In Boxing and Kickboxing shadow sparring is used to develop practical fighting skills. This approach is effective and valuable because it relies on repetition of movement and technique to develop muscle memory (see The Importance of Shadow Sparring for Wing Chun). In a similar fashion, the forms of Wing Chun are vital to improve your martial arts skills, while giving you an understanding of physical structure and your use of energy (see How Forms Improve Chi Sao). Yet, very few people practice their Wing Chun forms in a concentrated but focused manner.
The objective of this article is to help you gain a structured approach in how to train the various forms in Wing Chun. This advice will also help new beginners get started with practicing the forms. After all, if you know how to train the ideas in the various Wing Chun forms, then you will be able to maximise the benefits from the forms with a minimal amount of time.
The Common Mistakes in Practising Wing Chun Forms
The most common mistake is to repetitively practice a form from beginning to end. This approach does not develop the quality in specific hand movements as there is less time spent on those moves overall. For example, the opening punch in the various Wing Chun forms is characterised by acceleration. However, there are only two punches at the opening of each form, hardly enough to improve (or develop) your acceleration of the opening punch if you train the form once from beginning to end.

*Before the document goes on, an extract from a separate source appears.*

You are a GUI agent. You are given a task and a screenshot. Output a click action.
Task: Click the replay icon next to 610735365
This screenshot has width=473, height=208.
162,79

Likewise, improving the ‘Gung Lik’ in the first section or ‘Fa Ging’ in the second section of Sil Nim Tao requires specific focus and practice and this must be done in a repetitive manner. After all, repetition is key to improvement. Therefore, it may be more productive to focus on a specific energy of a form within a single training session, rather than exhausting yourself doing both. Quality over quantity is important more important when developing power and energy for martial arts.
So How Should You Practice a Wing Chun Form?
An obvious starting point is to find an appropriate space to practice your forms. While, you don’t need martial arts or gym equipment, a mirror is essential when you are starting out. Mirrors are crucial for self practice because they allow you to see your centre-line and self examine your own mistakes. Here are our tips:
- Pay close attention to your use of energy and the correct dimensions of the shapes you are practicing, especially when you are a beginner to Wing Chun. However, more experienced students should at some stage avoid practicing their forms to often in front of a mirror. Instead you should attempt to ‘feel’ the form that you are practicing. That is, know when to relax, when to contract, and how to develop forward energy (Lat Sao) in your movements. This can only be achieved by taking the time to feel how your body moves, not by looking at your shapes or actions in a mirror.
- Another important consideration is to decide on which form and then section that you wish to practice. However, you must be clear on what you wish to focus on at that point in time. For example you may wish to focus on the strength or frames in Jum Sao or the acceleration or contraction of Gum Sao. Either way think first about what aspect you are trying to achieve.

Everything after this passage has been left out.